Por fim nossa civilização tecnológica, tão sim-bólica quanto dia-bó­lica, suscita uma pergunta radical: qual é seu significado mais transcendente? A que ela, finalmente, se ordena? À dominação da Terra? A fazer-nos apenas mais ricos materialmente, ao preço de ficarmos mais pobres espiritualmente porque mais alienados de nossas raízes vitais e cósmicas? Ao responder a estas indagações, surge outro aspecto da missão humana: a de salvar a Terra e a própria espécie homo.

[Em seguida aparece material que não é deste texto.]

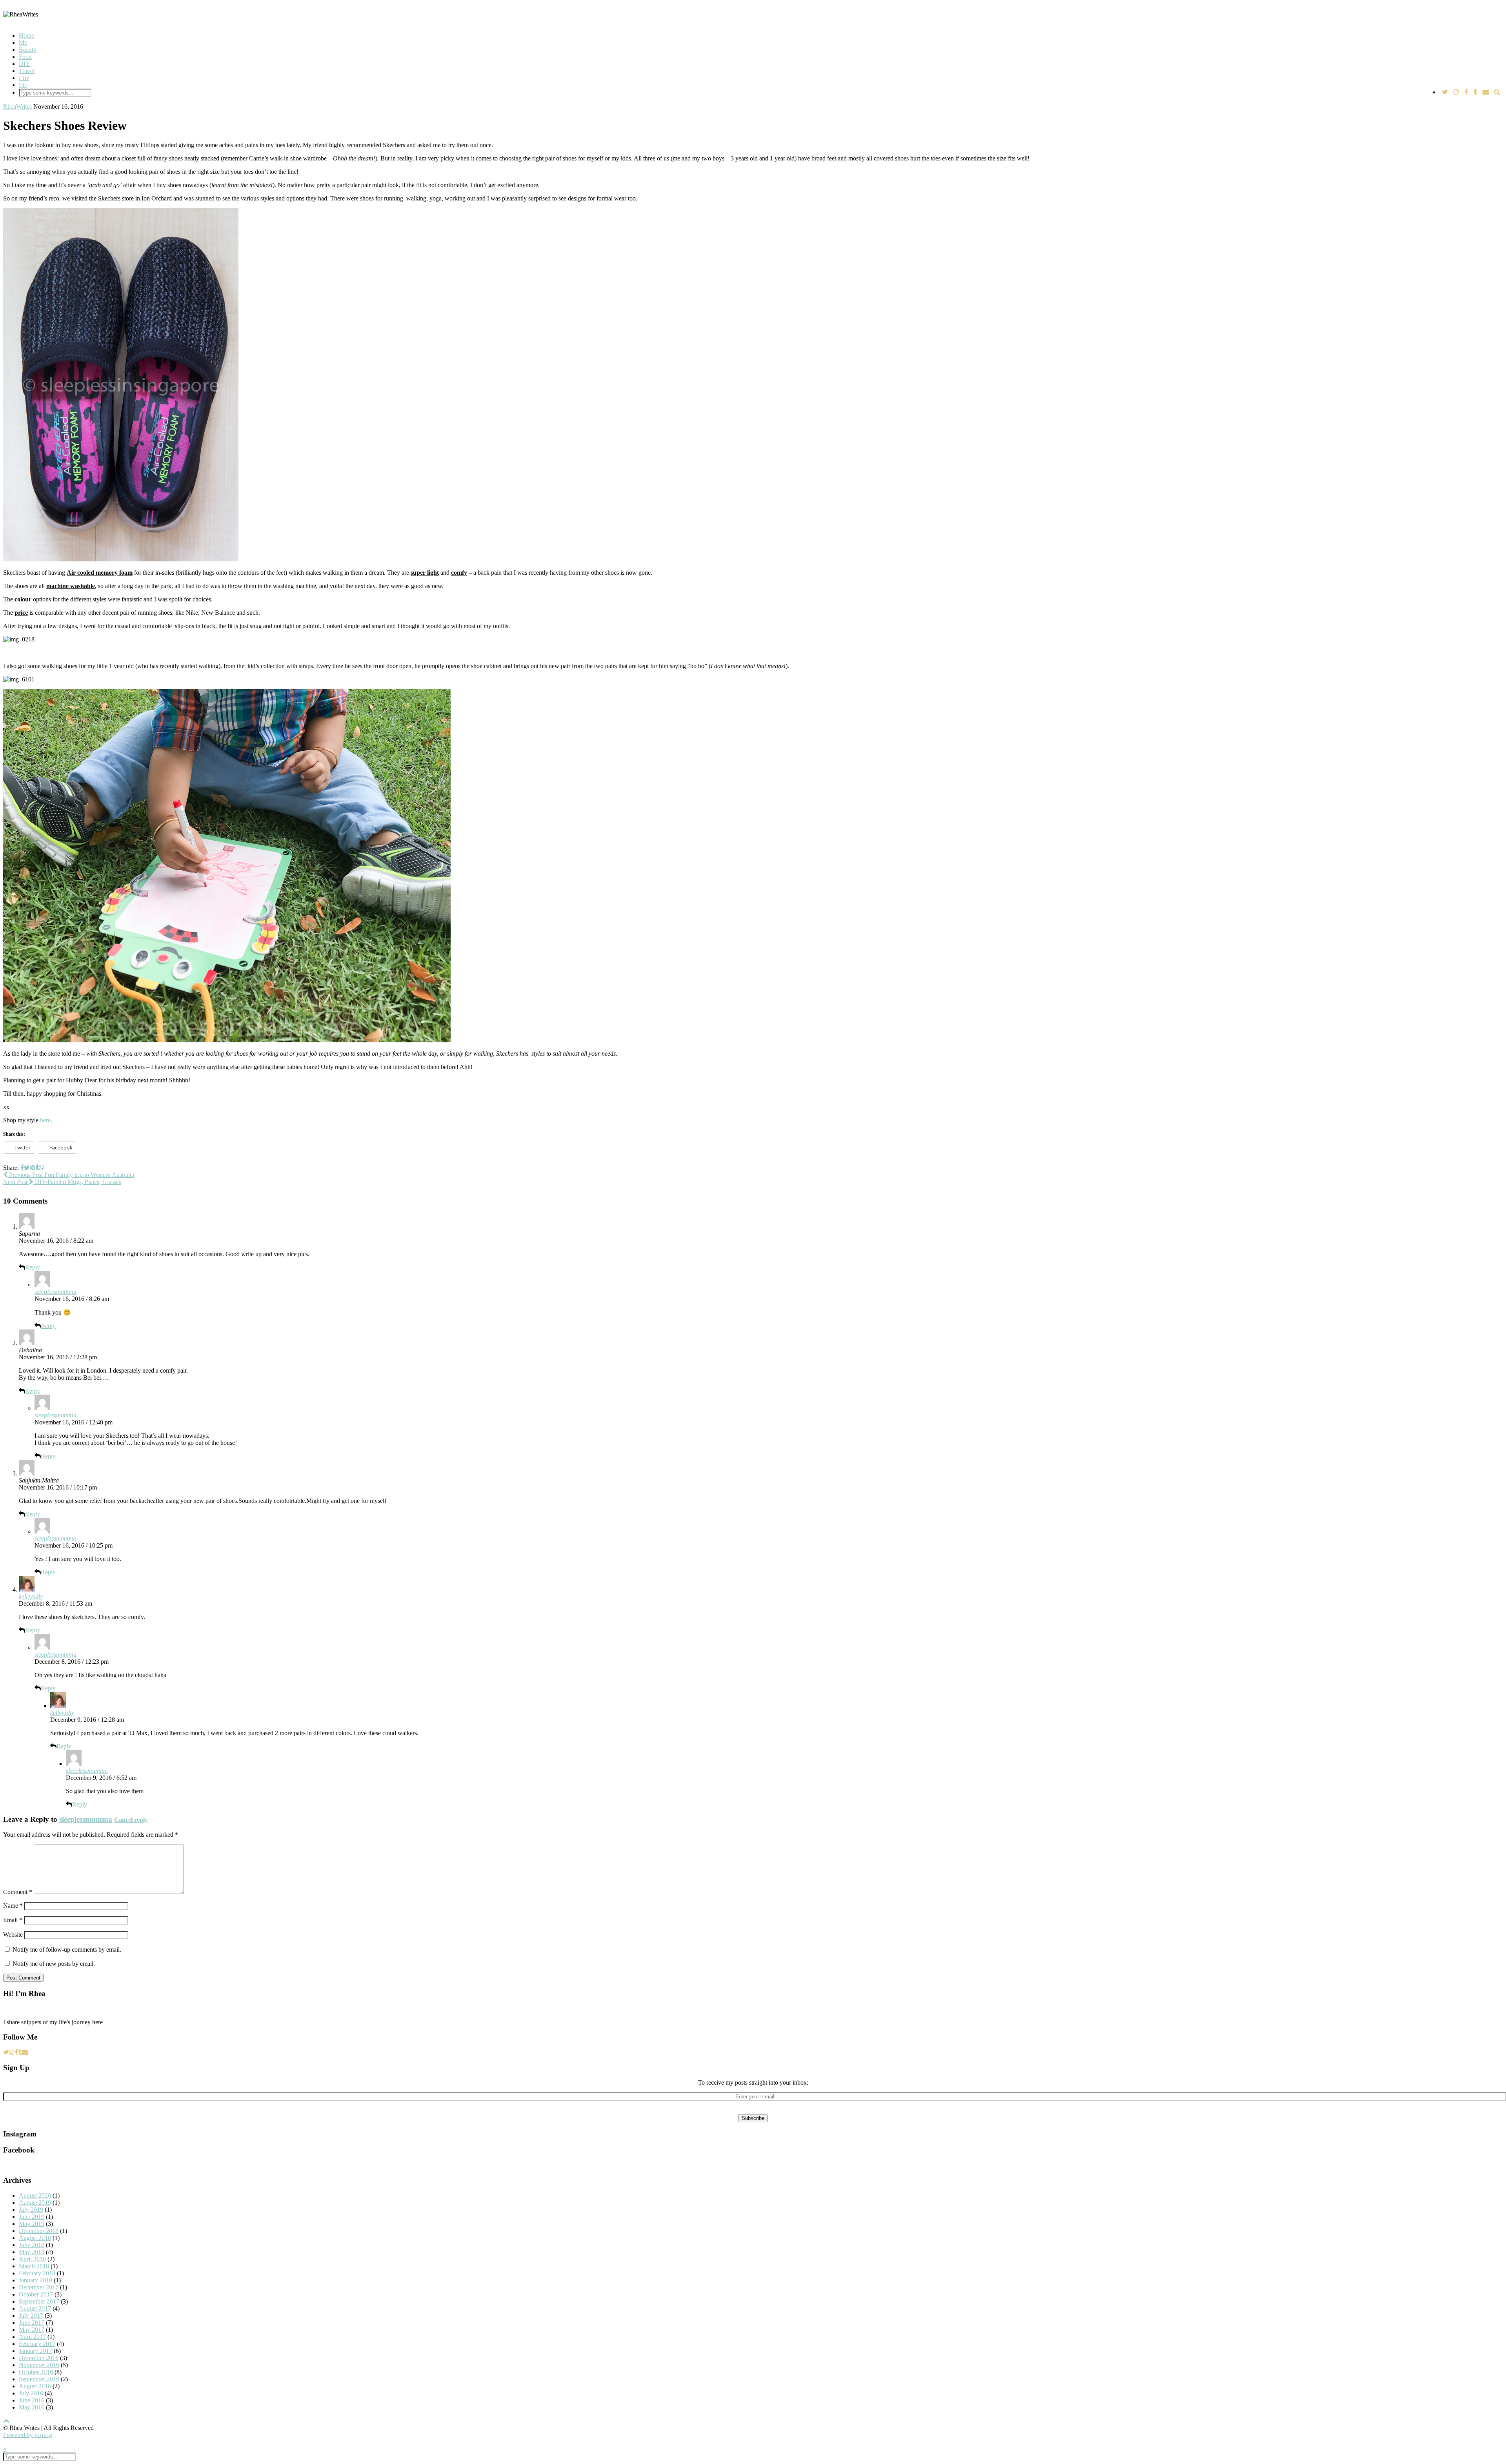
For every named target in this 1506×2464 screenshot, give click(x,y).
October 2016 (36, 2372)
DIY (24, 63)
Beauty (27, 49)
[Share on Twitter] (27, 1167)
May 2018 (31, 2252)
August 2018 (35, 2238)
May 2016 (31, 2407)
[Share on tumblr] (37, 1167)
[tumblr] (1475, 92)
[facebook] (1466, 92)
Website (13, 1934)
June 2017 (31, 2322)
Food (25, 56)
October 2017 (36, 2294)
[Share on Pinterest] (32, 1167)
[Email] (1485, 92)
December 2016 (38, 2358)
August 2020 (35, 2195)
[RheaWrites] (20, 14)
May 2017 (31, 2329)
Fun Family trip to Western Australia (70, 1174)
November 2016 (39, 2365)
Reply (32, 1267)
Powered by (28, 2434)
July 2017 (31, 2315)
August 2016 (35, 2386)
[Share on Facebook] (22, 1167)
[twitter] (1445, 92)
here (45, 1120)
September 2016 (39, 2379)
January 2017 (35, 2350)
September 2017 (39, 2301)
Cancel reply (131, 1819)
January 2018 (35, 2280)
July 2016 (31, 2393)
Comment (17, 1892)
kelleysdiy (31, 1596)
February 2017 (37, 2343)
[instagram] (1456, 92)
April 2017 (32, 2336)
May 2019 (31, 2223)
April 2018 (32, 2259)
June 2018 (31, 2245)
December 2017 (38, 2287)
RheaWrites (17, 106)
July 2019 (31, 2209)
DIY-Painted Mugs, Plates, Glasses (62, 1181)
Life (24, 78)
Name (13, 1905)
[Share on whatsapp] (41, 1167)
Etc (23, 85)
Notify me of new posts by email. (54, 1963)
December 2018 (38, 2230)
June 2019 (31, 2216)
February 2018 (37, 2273)
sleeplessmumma (55, 1291)
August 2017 (35, 2308)
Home (26, 35)
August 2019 (35, 2202)
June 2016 (31, 2400)
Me (23, 42)
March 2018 (34, 2266)
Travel (27, 70)
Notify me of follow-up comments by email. (67, 1949)
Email (12, 1920)
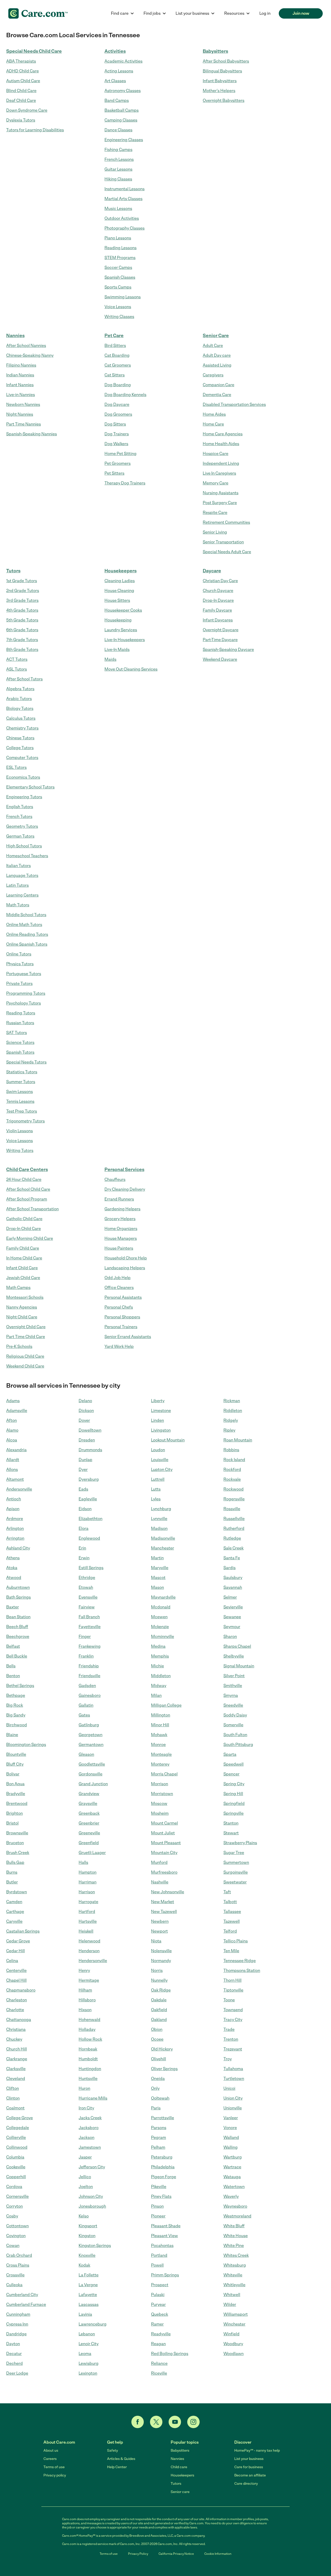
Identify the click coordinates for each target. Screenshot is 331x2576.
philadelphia (163, 2166)
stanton (230, 1823)
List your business (249, 2459)
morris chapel (164, 1774)
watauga (232, 2176)
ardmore (14, 1518)
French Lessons (119, 159)
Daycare (212, 571)
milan (156, 1695)
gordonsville (90, 1774)
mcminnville (162, 1636)
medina (158, 1646)
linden (157, 1420)
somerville (233, 1724)
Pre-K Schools (19, 1346)
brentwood (16, 1803)
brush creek (17, 1852)
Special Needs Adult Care (227, 551)
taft (227, 1891)
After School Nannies (26, 345)
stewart (231, 1832)
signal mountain (238, 1665)
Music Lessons (118, 208)
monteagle (161, 1754)
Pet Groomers (117, 463)
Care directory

Importa reconhecer os inestimáveis méritos da civilização tecno­lógica. Foi ela que nos permitiu sair da Terra. Avançar para dentro do espaço exterior. Levar humanos à Lua e robôs a Marte. Mediante sondas, satélites e telescópios acoplados a estações orbitais, conse­guimos estudar quase todos os planetas e luas do sistema solar. Esta civilização tecnológica propiciou a realização de uma das aspirações mais ancestrais da humanidade: poder voar como os pássaros; poder viajar até onde é possível ir.

Até onde podemos ir? Até o sem-fronteiras. Para além do Sol, das estrelas, das galáxias e do inteiro universo. Até o infinito. Pois até lá chega nosso sonho e nosso desejo. E não voamos porque temos aviões e foguetes espaciais. Voamos porque ansiamos voar. É por cau­sa desta sede irreprimível de voar que criamos o avião e os foguetes. É a águia em nós que nos convoca sempre mais para cima e sempre mais para o alto.

A aventura espacial, iniciada nos anos sessenta, revela a dimensão cósmica do projeto humano. Ela nos fornece uma compreensão mais concreta do radical desejo humano de sempre transcender, de violar todas as barreiras e de só satisfazer-se com o infinito.

O céu profundo, acima de nossas cabeças, é o maior sim-bolo desta transcendência. Por isso os seres humanos querem chegar lá. Bem o expressou o astronauta russo Yuri Romanenko, ao retornar à Terra depois de ter ficado dois anos no espaço: “O cosmos é um ímã. Depois de ter estado lá em cima, você só pensa em voltar para lá”. Queremos voltar para o céu porque somos mais do que filhos e filhas da Terra. Somos, na verdade, seres celestiais e cósmicos. Do cosmos viemos e para o cosmos queremos consciente e inconscientemente voltar. Sempre fomos errantes. A partir do neolítico ficamos, por breve tempo, sedentários em moradias, cidades e estados. Agora retomamos nossa errância rumo às estrelas, nossa verdadeira morada. Os materiais que nos constituem não foram formados no seio das grandes estrelas vermelhas há bilhões de anos?

Mas não é a nossa origem estelar que explica a exploração do es­paço acima de nossas cabeças. É por uma razão bem mais prática: sentimos a urgência de sobreviver como espécie.

Primeiramente, o desenvolvimento exponencial do projeto técni­co-científico deu origem ao princípio de autodestruição. Pela primeira vez na história, nossa espécie pode dizimar-se a si mesma. É na­tural que as pessoas não queiram aceitar esse eventual veredicto de morte. Os que podem, querem fugir para o espaço, bem longe da casa em chamas.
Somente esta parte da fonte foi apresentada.